In De geur van het bos komen behalve fitis, fluiter en vliegenvanger ook keep, kruisbek, klapekster en koekoek aan de orde. En ook niet-typische bosvogels, zoals grauwe ganzen en ooievaars. “Ooievaars verdwenen eerst uit het vergiftigde, levenloze boerenland, maar weten zich nu uitstekend te handhaven”, zegt Bijlsma bewonderend. “Hoe bestaat het! Vangen ze nu andere prooien? We weten het niet. Des te vaker worden ze geteld. Kijk, daar boven die bosrand vliegen er vier.”
Vogels voeren? Bizar
In zijn met boeken volgestouwde huisje, midden in het bos in Drenthe, met zicht op een vennetje, ziet Bijlsma regelmatig bonte en grauwe vliegenvangers voor het raam langs vliegen, en zelfs zwarte spechten. Dat zijn niet de minste tuinsoorten. Terwijl de vogelonderzoeker wars is van vetbollen, pindaslingers en zaadcilinders. “Vogels voeren is bij uitstek iets voor mensen woonachtig in de rijke landen in de gematigde klimaatzone”, schrijft hij in zijn boek.

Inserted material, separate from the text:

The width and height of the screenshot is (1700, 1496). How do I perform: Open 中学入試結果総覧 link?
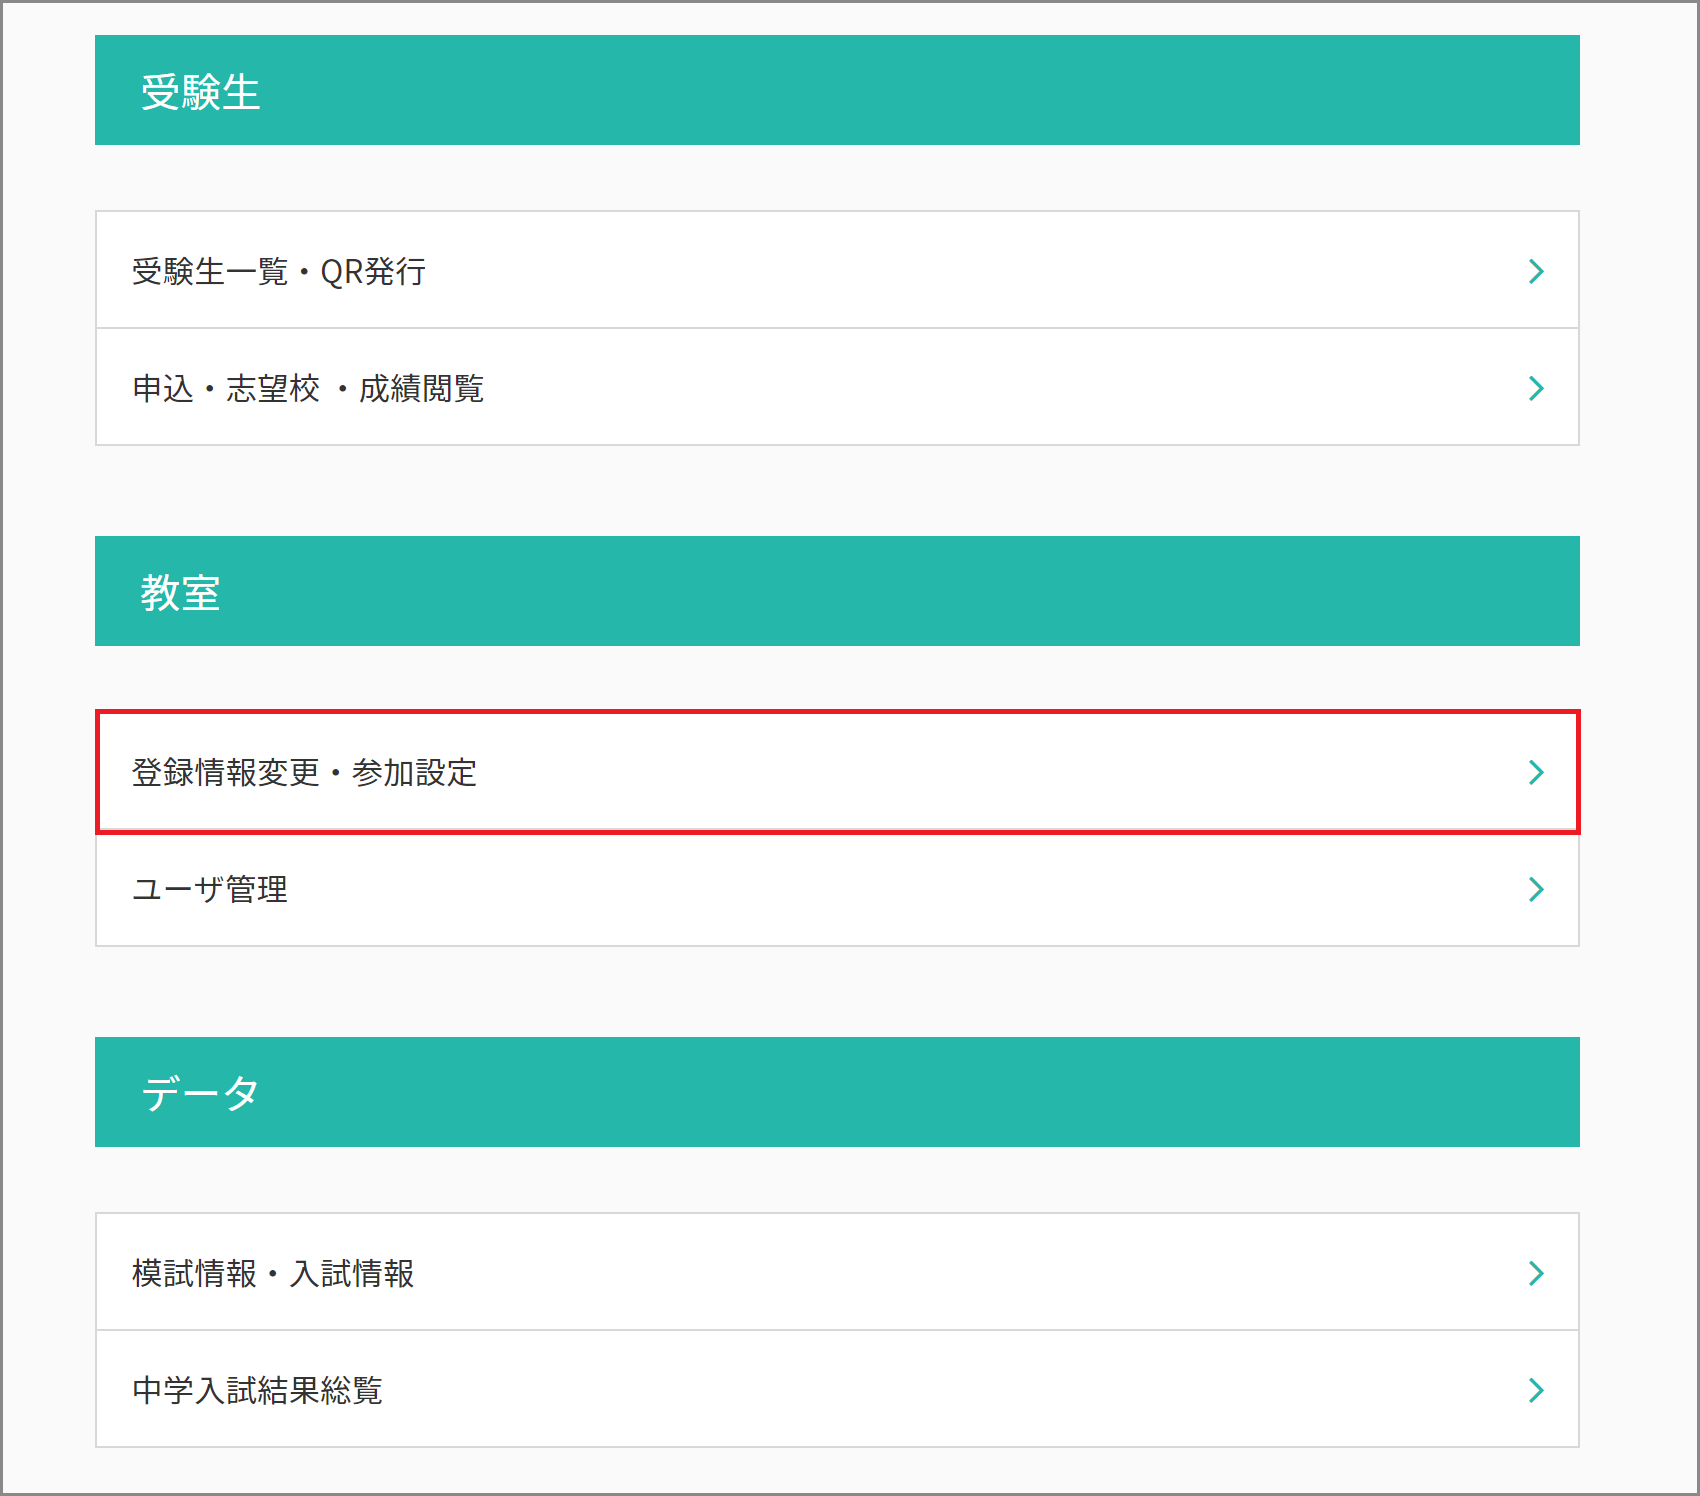(837, 1389)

“In rijke zuidelijke landen is vogels voeren ongebruikelijk (Australië uitgezonderd), in de rest van de wereld tamelijk bizar. Enorme oppervlakten landbouwareaal in Oekraïne, Rusland, India, Myanmar, China en Ethiopië worden ingezet om vogelvoer voor het rijke westen te produceren. Intensieve landbouw noodzakelijk om de wereld te voeden? Dat is een gotspe gezien de verkwanseling van landbouwgrond ten faveure van vogelvoer, let wel, voer dat die vogels niet nodig hebben.”
Bijlsma is wars van menselijk ingrijpen, vooral als dat gedaan wordt om de natuur te ‘verbeteren’. “Blijf er met je fikken vanaf”, vindt hij. “Kijk wat er gebeurt en schrijf dat op.”
Muizen, wespen, lieveheersbeestjes
De auteur is zijn hele leven al bezig met vogels en houdt over veel soorten en verschijnselen al tientallen jaren gegevens bij. Zo schrijft hij over muizen, wespen, eikenprocessievlinders, lieveheersbeestjes, mestkevers en distelvlinders, want ook die beestjes vindt hij interessant.
En wie zich in vogels verdiept, verdiept zich ook in hun voedsel en in hun leefwereld. Bijlsma betreurt de achteruitgang van insecten, en van de veldmuis. Die was vroeger in sommige jaren goed voor een overdadige dis voor marterachtigen, roofvogels en uilen, maar komt een stuk minder vaak voor. Heimwee naar de ransuil, luidt een veelzeggend hoofdstuk in zijn boek.
Sommige stukjes in zijn boek zijn in ruwe vorm eerder gepubliceerd in De Jachtopzichter, het blad van de Vereniging voor Natuurtoezicht. “Vroeger een echt jagersblad.” De vogelaar was een keer in een beheerdersgebouw van Natuurmonumenten op de Veluwe, vertelt hij, “toen een redacteur van dat blaadje mij om bijdragen vroeg. Een mooie kans buiten mijn eigen parochie te preken, nietwaar?”
Bijlsma heeft die teksten en nieuwe verhalen mooi aan elkaar geschreven, zodat ze een geheel vormen dat meer is dan de som der delen. De charme van een bos, zo vat Bijlsma samen, is: “Wat een rijkdom, wat een verscheidenheid.”
Rob Bijlsma; De geur van het bos; Atlas Uitgeverij; 368 pagina’s; € 29,99.